Go through the data and copy each line where the word "agent" shows up.

[Start of Attachment]

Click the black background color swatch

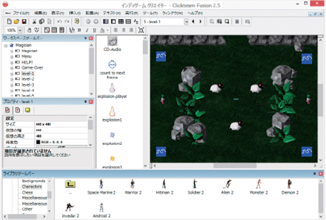(38, 142)
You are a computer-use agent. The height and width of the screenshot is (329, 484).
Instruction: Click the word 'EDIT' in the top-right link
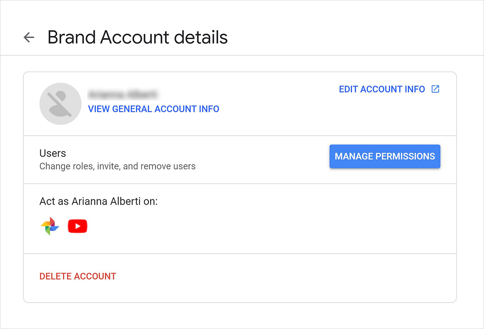point(348,89)
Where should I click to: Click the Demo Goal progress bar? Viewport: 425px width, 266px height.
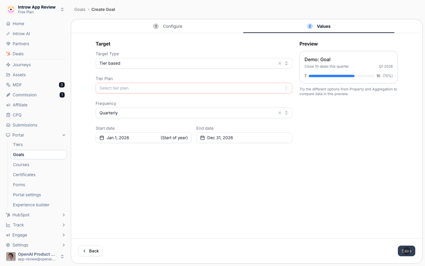[341, 76]
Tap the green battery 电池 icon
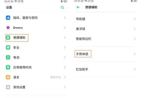148x98 pixels. point(8,57)
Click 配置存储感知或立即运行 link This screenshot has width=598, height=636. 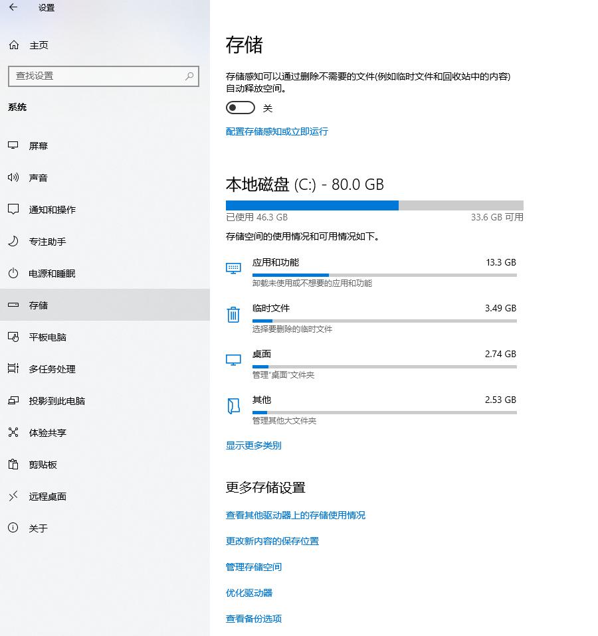click(x=276, y=132)
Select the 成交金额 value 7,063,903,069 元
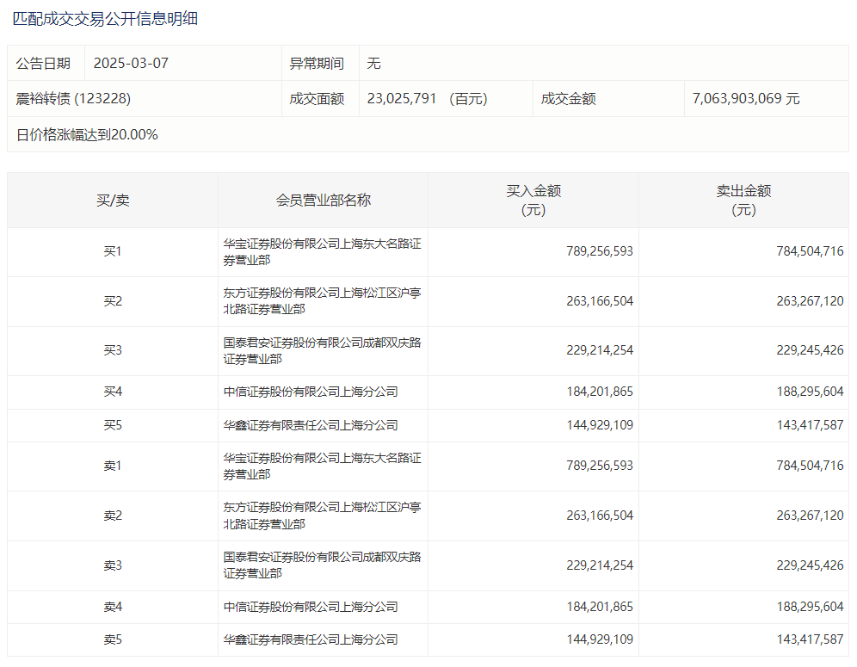The width and height of the screenshot is (857, 667). [745, 99]
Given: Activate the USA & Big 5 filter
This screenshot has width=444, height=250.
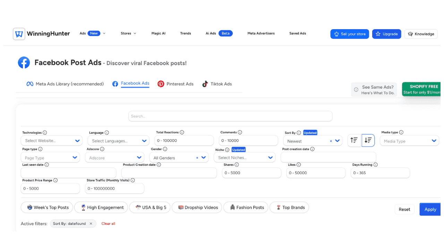Looking at the screenshot, I should pyautogui.click(x=150, y=207).
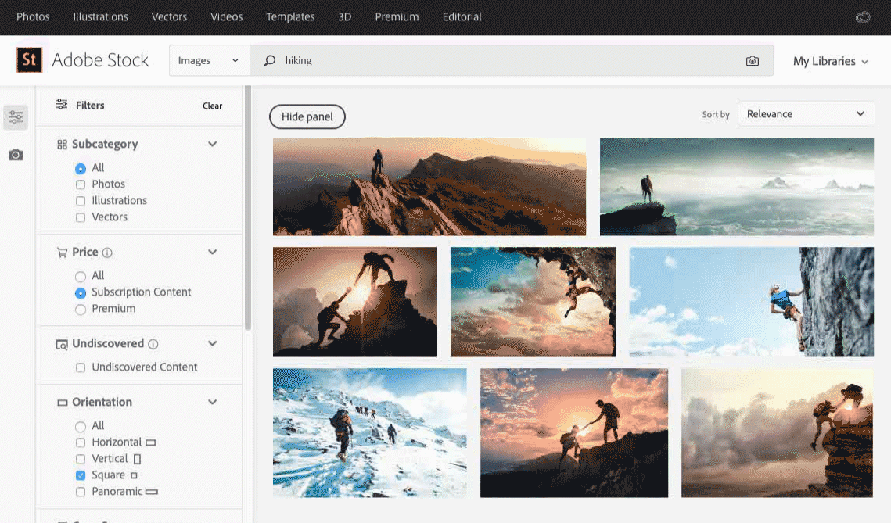Open find similar camera icon in left sidebar
Image resolution: width=891 pixels, height=523 pixels.
click(x=16, y=155)
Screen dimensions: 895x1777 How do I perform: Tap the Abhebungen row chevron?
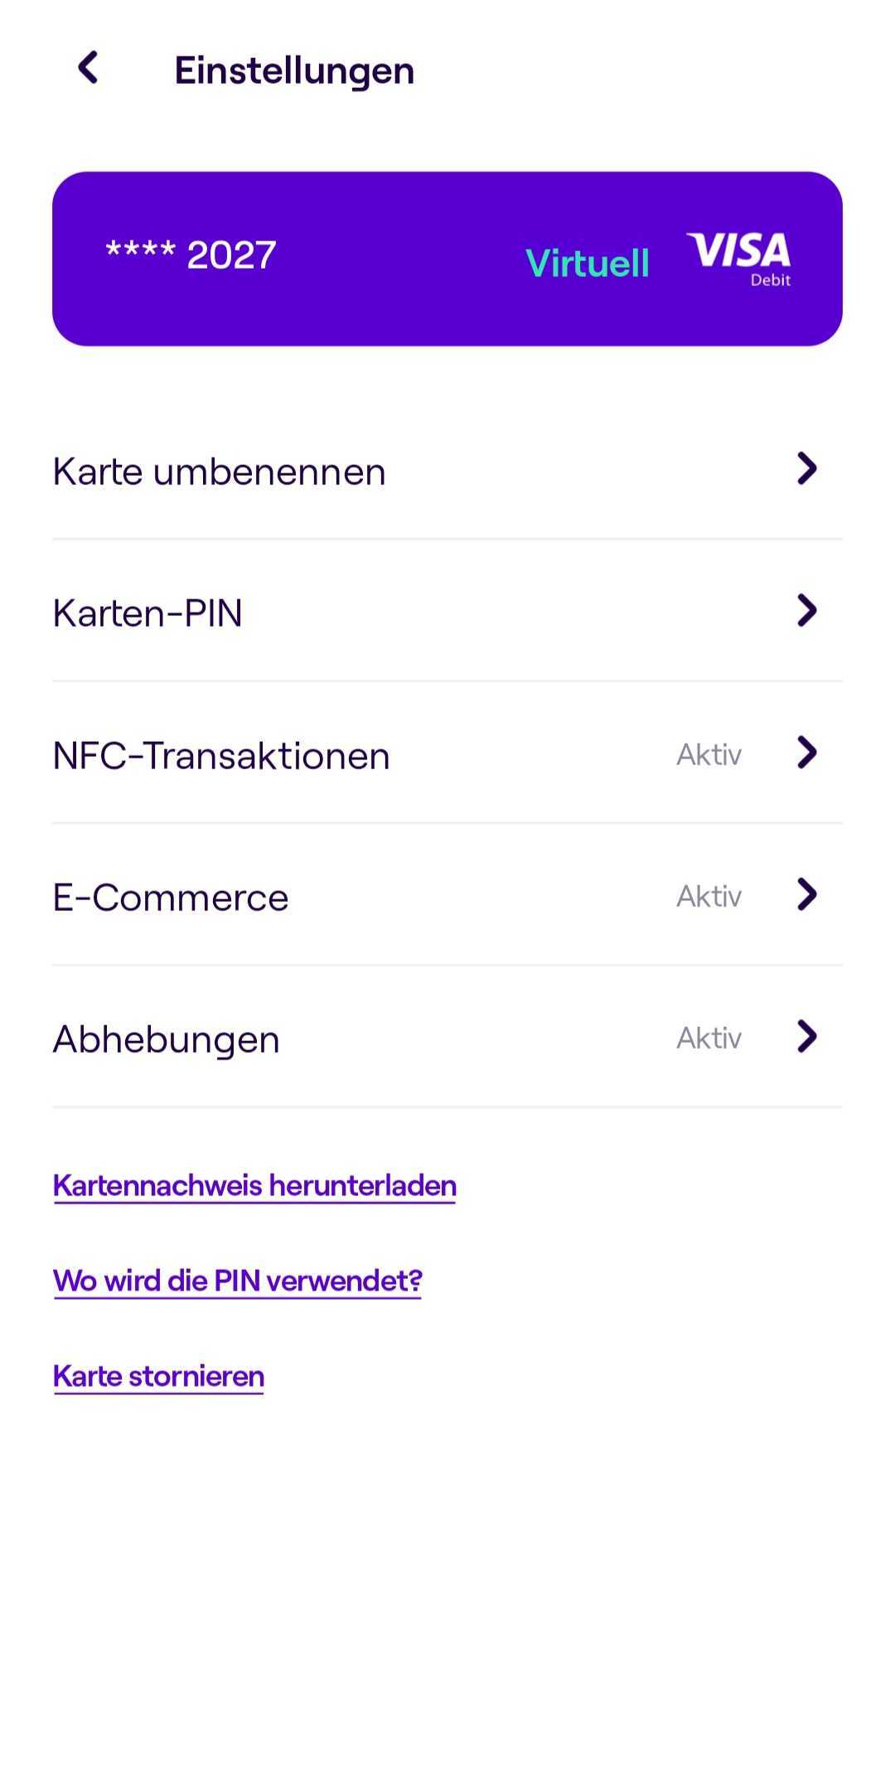(x=807, y=1036)
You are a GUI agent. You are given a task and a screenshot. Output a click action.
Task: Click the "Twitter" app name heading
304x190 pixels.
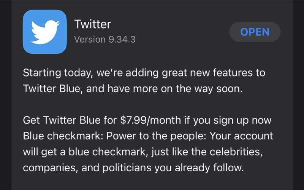tap(93, 24)
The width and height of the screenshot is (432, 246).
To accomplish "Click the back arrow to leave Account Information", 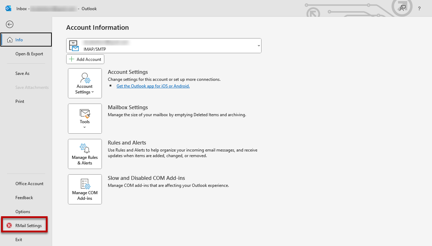I will click(9, 24).
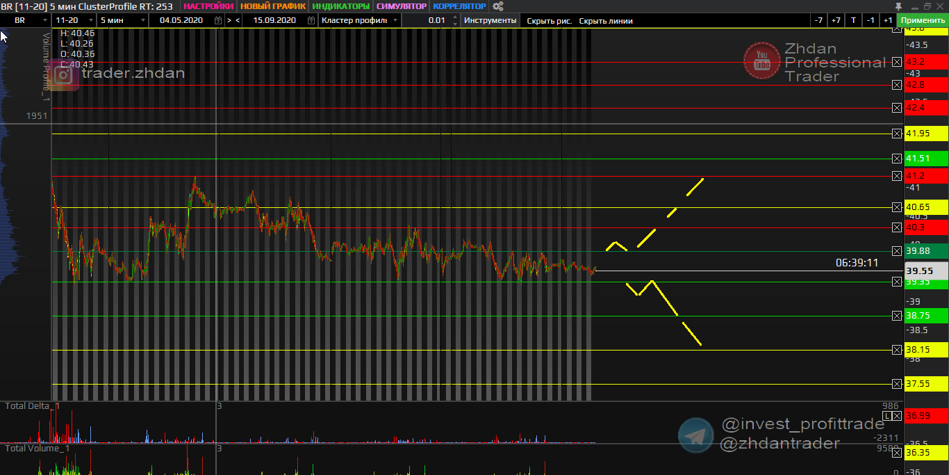Expand the Кластер профиль chart type dropdown

[395, 20]
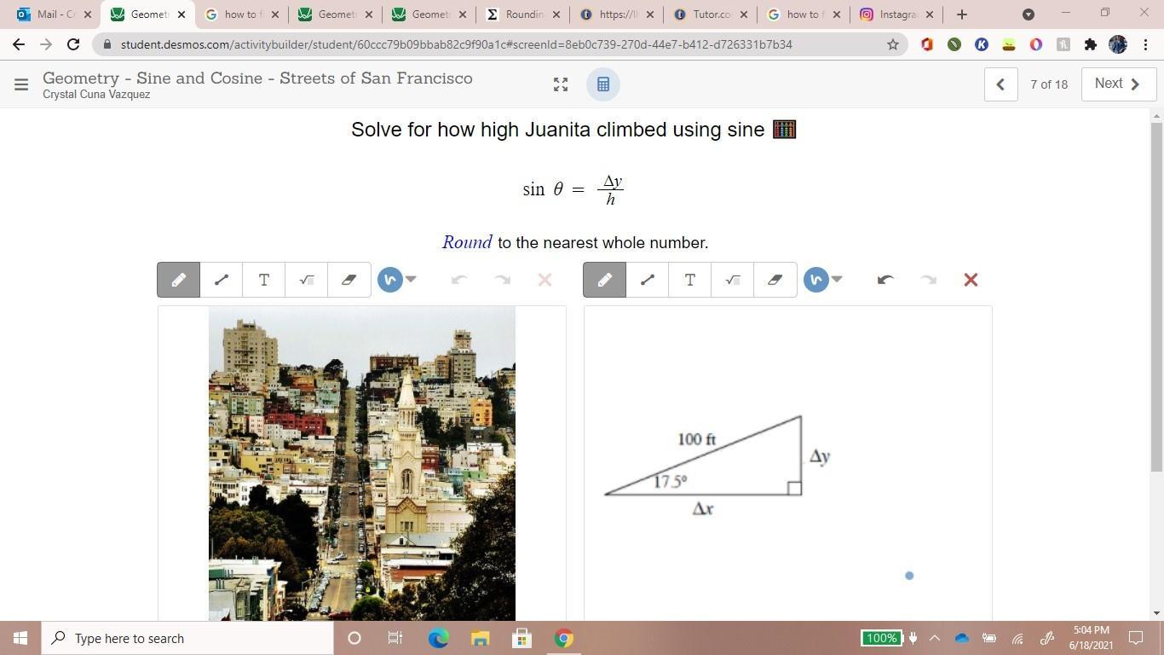This screenshot has width=1164, height=655.
Task: Click the Windows taskbar search box
Action: pos(187,638)
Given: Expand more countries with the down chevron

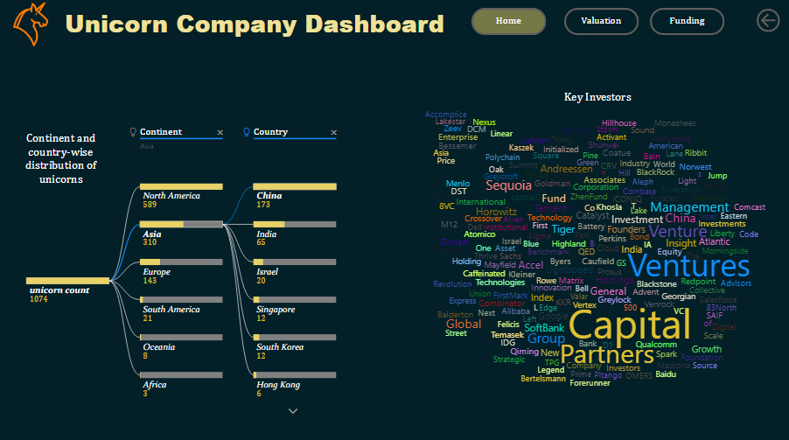Looking at the screenshot, I should [x=293, y=411].
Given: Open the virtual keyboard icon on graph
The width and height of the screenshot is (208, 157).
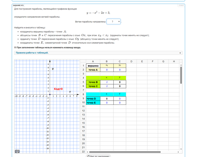Looking at the screenshot, I should [x=17, y=151].
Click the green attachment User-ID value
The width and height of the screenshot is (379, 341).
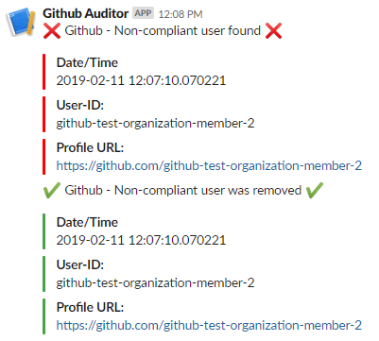tap(155, 282)
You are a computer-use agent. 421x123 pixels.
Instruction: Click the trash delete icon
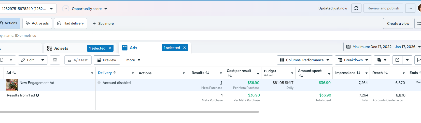(x=55, y=60)
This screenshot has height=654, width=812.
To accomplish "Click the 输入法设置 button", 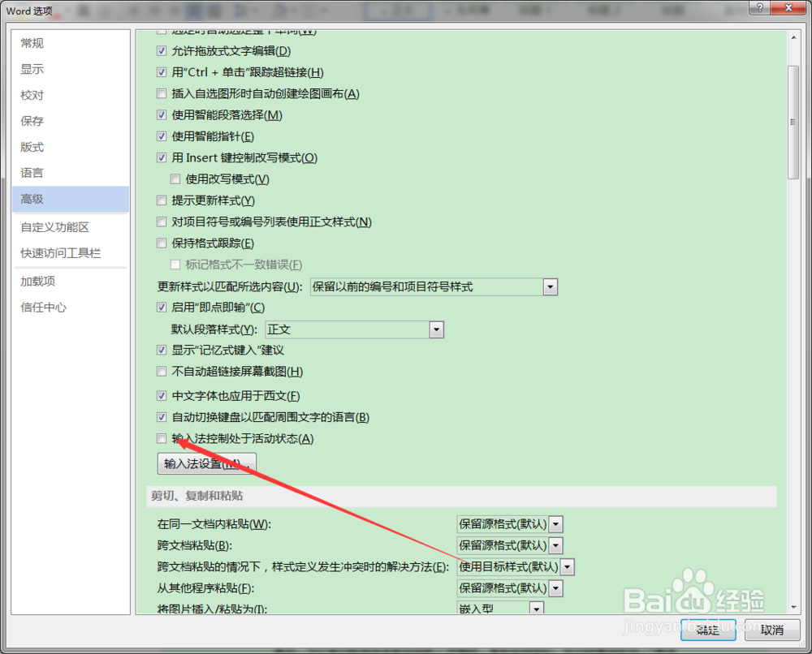I will pos(207,463).
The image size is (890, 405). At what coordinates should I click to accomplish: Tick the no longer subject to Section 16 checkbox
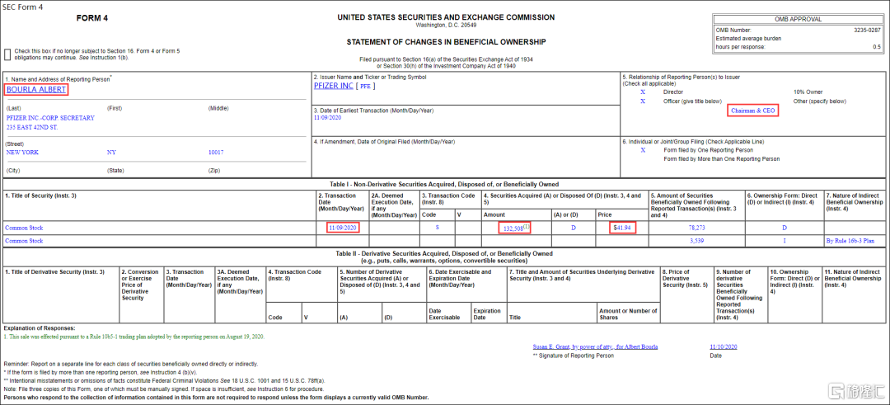click(7, 54)
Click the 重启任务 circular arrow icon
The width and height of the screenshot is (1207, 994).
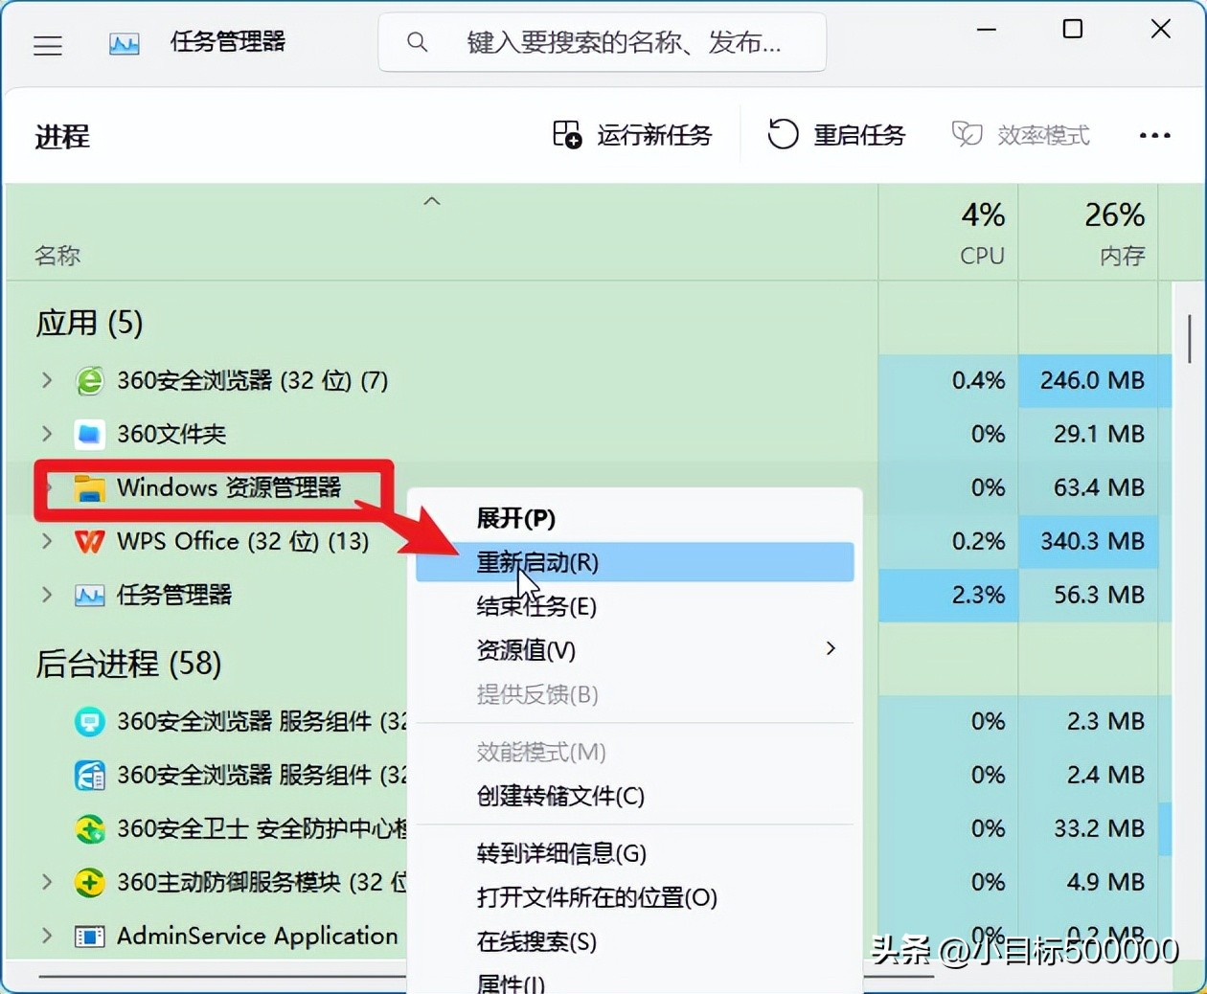783,135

[End of Attachment]

— Output of the exercise —
You are a computer-use agent. The height and width of the screenshot is (329, 484).
You are a GUI agent. You are given a task and a screenshot. Output a click action.
You are a computer-use agent. 421x123 pixels.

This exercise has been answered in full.